Not really. Griffon ambassadors had come over plenty of times since she had moved into the castle. Passing by the dining hall and seeing the meat on their plates was a shock the first few times but she quickly grew indifferent to the idea. Some creatures just ate different things.

“I felt like it was the easiest question to ask. After you rambling off about bacon and then saying it looked like my hair.”

Jessie snorted.

“Kinda does. Can’t fault me for that.”

Sunset rolled her eyes, then winced again as the headache throbbed just to remind her that it existed.

“Your species’ dietary habits and your bad jokes aside, why didn’t you tell anypony? You could have gotten help. The Princess definitely could have done something.”

“I was stubborn, I guess,” He muttered, pawing at the bed beneath them. “I didn’t want to bring attention to myself. Thought I could do it on my own.”

A bucking awful reason, if she was being honest. Even a stubborn mule would admit to needing help. He had spent so much time trying to survive on his own instead of taking the easier alternative.
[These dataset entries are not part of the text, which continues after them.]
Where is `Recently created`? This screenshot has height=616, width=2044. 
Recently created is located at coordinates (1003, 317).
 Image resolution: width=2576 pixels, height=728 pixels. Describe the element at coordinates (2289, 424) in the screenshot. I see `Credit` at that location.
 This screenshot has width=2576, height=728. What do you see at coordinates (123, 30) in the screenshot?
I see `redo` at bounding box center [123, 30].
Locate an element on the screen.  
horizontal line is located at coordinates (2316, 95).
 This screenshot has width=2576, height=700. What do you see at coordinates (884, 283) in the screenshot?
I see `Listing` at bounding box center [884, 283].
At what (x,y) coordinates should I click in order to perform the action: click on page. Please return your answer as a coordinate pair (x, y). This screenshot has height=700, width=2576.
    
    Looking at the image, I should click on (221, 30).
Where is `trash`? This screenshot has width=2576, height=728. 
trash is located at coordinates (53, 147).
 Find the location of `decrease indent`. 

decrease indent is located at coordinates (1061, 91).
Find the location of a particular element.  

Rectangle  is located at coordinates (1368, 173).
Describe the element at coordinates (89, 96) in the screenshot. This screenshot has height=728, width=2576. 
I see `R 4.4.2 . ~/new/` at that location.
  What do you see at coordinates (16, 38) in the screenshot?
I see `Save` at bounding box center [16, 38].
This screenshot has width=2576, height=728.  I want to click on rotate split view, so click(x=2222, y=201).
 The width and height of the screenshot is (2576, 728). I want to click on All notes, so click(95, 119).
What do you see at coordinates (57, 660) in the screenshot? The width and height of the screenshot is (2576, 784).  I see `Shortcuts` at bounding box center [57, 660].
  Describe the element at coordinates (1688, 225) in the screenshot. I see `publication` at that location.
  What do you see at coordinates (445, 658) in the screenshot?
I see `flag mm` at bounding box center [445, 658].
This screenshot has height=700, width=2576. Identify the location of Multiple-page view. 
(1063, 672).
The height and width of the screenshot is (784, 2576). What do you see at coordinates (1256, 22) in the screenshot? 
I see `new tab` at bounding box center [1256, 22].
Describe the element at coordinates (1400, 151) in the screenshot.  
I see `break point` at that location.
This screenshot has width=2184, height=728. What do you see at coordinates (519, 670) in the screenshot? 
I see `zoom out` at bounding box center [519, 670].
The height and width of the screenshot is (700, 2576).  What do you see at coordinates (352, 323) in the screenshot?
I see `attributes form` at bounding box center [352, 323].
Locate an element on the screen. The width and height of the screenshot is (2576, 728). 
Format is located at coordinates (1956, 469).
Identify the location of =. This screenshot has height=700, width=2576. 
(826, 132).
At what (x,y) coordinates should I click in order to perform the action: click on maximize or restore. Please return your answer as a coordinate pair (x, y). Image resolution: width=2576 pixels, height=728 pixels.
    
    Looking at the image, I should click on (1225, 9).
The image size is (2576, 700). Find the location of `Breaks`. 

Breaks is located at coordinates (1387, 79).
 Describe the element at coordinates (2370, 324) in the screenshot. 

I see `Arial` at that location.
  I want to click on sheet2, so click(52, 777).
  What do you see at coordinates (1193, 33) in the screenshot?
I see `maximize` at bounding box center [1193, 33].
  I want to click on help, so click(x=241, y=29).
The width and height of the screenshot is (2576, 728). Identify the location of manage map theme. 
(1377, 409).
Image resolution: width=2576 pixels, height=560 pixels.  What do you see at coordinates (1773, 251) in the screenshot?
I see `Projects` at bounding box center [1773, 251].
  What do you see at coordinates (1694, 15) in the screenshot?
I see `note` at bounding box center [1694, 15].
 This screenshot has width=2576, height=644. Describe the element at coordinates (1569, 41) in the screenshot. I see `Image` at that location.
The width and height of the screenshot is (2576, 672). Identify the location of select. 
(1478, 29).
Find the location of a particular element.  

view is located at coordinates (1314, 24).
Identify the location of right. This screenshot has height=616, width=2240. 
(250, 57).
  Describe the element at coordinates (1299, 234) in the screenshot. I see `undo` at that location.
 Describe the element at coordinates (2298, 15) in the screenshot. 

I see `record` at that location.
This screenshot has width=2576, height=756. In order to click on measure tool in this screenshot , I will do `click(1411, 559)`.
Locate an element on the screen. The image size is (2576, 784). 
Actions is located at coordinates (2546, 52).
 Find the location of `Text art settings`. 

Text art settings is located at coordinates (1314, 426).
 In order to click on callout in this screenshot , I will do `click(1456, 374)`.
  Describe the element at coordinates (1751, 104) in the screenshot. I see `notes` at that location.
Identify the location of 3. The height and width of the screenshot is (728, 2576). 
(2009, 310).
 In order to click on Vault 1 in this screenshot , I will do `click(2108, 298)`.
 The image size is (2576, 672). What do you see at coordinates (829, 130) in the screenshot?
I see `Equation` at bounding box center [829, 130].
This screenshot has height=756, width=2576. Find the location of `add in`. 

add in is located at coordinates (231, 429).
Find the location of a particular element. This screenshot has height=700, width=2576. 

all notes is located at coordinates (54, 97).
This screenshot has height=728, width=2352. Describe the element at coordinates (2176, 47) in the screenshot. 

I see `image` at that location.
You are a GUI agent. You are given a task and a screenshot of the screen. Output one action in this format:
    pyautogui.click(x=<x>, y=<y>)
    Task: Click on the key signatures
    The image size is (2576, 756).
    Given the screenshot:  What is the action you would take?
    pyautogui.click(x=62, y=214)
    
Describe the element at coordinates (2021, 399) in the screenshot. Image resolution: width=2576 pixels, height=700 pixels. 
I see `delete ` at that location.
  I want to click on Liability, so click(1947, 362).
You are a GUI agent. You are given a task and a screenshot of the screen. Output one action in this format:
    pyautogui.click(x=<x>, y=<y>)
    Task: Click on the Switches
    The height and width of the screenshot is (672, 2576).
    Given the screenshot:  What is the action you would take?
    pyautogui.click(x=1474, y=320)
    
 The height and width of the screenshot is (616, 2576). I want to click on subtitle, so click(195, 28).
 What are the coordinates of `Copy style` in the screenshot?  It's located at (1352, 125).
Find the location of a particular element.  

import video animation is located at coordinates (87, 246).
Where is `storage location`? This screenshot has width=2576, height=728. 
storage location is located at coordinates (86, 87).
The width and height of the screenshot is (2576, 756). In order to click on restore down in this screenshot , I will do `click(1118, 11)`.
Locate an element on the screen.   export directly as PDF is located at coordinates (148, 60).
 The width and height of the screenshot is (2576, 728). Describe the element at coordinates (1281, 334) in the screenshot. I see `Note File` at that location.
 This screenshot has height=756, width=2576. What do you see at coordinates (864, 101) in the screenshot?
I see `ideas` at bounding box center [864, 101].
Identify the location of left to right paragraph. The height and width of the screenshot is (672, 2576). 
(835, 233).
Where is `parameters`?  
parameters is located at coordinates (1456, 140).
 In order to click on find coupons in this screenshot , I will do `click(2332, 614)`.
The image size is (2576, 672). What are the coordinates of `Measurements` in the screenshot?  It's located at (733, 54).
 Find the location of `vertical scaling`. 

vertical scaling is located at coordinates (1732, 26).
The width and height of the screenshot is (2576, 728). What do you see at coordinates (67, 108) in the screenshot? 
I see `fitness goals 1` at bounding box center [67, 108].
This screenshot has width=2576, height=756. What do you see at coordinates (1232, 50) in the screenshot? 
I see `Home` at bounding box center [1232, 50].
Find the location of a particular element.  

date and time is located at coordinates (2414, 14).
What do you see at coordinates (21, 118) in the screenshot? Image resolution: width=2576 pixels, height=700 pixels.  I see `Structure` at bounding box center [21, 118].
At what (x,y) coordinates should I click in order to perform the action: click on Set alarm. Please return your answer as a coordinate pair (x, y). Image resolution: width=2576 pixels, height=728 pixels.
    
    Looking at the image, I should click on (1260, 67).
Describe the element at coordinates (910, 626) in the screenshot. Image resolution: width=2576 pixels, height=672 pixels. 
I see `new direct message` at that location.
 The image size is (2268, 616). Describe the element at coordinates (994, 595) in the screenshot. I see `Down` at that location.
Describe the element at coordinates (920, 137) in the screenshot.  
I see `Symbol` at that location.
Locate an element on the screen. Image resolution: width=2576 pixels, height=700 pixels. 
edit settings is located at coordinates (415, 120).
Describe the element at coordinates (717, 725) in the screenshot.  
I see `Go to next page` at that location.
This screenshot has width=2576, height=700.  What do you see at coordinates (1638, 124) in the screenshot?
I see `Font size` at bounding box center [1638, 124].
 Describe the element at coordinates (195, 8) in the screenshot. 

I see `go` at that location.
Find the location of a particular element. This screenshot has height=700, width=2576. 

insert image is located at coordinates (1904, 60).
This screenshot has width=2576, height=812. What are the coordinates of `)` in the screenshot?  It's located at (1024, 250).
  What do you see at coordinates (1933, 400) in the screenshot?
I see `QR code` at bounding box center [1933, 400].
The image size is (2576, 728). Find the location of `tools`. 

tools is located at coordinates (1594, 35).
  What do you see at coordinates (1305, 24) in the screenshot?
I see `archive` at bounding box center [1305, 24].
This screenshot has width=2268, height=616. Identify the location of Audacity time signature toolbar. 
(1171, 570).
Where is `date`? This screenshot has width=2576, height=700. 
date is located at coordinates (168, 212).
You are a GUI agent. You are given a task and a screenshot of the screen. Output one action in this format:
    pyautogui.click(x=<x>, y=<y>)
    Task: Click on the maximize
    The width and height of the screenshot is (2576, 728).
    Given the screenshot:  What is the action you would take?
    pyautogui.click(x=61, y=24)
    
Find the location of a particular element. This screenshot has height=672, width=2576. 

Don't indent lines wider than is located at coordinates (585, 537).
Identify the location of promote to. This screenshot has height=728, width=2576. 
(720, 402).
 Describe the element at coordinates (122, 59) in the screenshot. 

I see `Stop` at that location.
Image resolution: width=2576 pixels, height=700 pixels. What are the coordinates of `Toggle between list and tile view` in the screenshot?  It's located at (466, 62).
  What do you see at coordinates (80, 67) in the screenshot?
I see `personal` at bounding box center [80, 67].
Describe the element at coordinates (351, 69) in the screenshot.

She wasn’t going to tell anypony if he didn’t want her to but he needed help. One thing she didn’t want to do was have to worry about him.

“You really are a complete idiot.” Sunset said blankly. Though she didn’t quite mean it. It was pretty admirable he had made it this far.

Jessie snorted, then chuckled, then laughed loudly. Before long he was clutching his sides and doubling over on the bed. Sunset joined him because, well, it was rather funny.